In January 2004, the Compensation Committee granted 159,159 performance shares to officers and other key employees. In January 2006 and 2005 the Compensation Committee granted 150,281 and 101,834 performance units to officers and other key employees under the Wisconsin Energy Performance Unit Plan. Under the grants, the ultimate number of shares of our common stock or cash which will be awarded is dependent upon the achievement of certain financial performance of the Company’s stock over a three year period. Under the terms of the award, participants may earn between 0% and 175% of the base performance award. We are accruing compensation costs over the three year period based on our estimate of the final expected value of the award. The 2004 grant will be settled in common stock. The 2005 and 2006 grants will be settled in cash instead of shares of our common stock.

Common Stock Activity: In September 2000, the Board of Directors amended the common stock repurchase plan to authorize us to purchase up to $400 million of our shares of common stock in the open market. In 2004, we purchased and retired approximately 1.6 million shares of common stock for $50.4 million. The repurchase plan expired on December 31, 2004. Over the life of the repurchase plan we purchased and retired approximately 14.9 million shares of common stock for $344.0 million.

No new shares of common stock were issued in 2005. Prior to February 2004, we issued shares of our common stock to fulfill obligations under various employee benefit plans and the dividend reinvestment plan. We received proceeds of approximately $4.8 million and $62.9 million during 2004 and 2003, related to these share issuances. In February 2004, we announced that we did not expect to issue new shares under these programs; rather we instructed the independent plan agents to begin purchasing the shares in the open market in lieu of issuing new shares. During 2005 and 2004, our plan agents purchased 2.0 million shares at a cost of $75.1 million and 3.2 million shares at a cost of $102.3 million, respectively, to fulfill exercised stock options. In 2005 and 2004, we received proceeds of $47.0 million and $66.1 million, respectively, related to the exercise of stock options.
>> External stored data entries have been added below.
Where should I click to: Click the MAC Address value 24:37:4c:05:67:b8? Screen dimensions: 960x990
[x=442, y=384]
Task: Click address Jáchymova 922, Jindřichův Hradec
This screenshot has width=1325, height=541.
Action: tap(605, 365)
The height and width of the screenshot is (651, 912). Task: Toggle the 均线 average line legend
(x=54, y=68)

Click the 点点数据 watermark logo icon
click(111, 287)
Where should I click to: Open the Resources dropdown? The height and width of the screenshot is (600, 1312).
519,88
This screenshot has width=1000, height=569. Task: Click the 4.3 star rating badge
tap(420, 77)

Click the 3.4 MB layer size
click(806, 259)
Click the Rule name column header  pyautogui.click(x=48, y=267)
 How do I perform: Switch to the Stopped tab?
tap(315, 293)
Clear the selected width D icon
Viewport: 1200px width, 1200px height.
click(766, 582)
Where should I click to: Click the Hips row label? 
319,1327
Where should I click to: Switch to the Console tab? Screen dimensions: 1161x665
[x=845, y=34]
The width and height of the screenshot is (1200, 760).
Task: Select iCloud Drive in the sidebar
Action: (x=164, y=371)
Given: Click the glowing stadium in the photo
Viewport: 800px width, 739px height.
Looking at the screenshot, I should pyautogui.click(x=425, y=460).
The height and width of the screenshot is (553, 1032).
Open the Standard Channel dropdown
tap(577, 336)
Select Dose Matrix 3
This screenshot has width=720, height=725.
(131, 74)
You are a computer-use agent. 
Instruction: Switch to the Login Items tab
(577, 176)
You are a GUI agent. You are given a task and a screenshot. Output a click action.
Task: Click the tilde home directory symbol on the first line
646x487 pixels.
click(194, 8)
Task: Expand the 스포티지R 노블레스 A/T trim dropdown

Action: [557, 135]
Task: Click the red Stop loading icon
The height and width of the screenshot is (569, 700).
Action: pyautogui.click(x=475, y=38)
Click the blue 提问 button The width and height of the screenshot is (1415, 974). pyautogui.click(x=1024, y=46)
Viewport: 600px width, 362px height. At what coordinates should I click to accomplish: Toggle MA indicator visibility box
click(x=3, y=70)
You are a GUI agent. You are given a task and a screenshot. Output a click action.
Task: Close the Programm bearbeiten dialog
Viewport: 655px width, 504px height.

Restrictions: Wisconsin Energy’s ability as a holding company to pay common dividends primarily depends on the availability of funds received from our principal utility subsidiaries, Wisconsin Electric and Wisconsin Gas. Various financing arrangements and regulatory requirements impose certain restrictions on the ability of our principal utility subsidiaries to transfer funds to Wisconsin Energy in the form of cash dividends, loans or advances. In addition, under Wisconsin law, Wisconsin Electric and Wisconsin Gas are prohibited from loaning funds, either directly or indirectly, to Wisconsin Energy.

The Wisconsin Electric and Wisconsin Gas January 2006 rate order from the PSCW requires each company to maintain a capital structure (i.e., the percentage by which each of common stock, preferred stock and debt constitute the total capital invested in the utility), which has a common equity ratio range of between 48.5% and 53.5% (including certain off-balance sheet obligations and capitalized leases, but excluding the PWGS Unit 1 capitalized lease) for both companies. Previously in a June 2004 decision, the PSCW determined that both Wisconsin Electric and Wisconsin Gas must obtain specific approval to pay dividends that exceed normal levels as long as any tax issue or appeals related to the sale of the manufacturing business and/or the conversion of Wisconsin Gas to a limited liability company remain outstanding. The PSCW may modify such provisions by a future order.

Wisconsin Electric may not pay common dividends to Wisconsin Energy under Wisconsin Electric’s Restated Articles of Incorporation if any dividends on Wisconsin Electric’s outstanding preferred stock have not been paid. In addition, pursuant to the terms of Wisconsin Electric’s 3.60% Serial Preferred Stock, Wisconsin Electric’s ability to declare common dividends would be limited to 75% or 50% of net income during a twelve month period if Wisconsin Electric’s common stock equity to total capitalization, as defined, is less than 25% and 20%, respectively.

See Note L for discussion of certain financial covenants related to the bank back-up credit agreements of Wisconsin Energy, Wisconsin Electric and Wisconsin Gas.

We do not believe that these restrictions will materially affect our operations or limit any dividend payments in the foreseeable future.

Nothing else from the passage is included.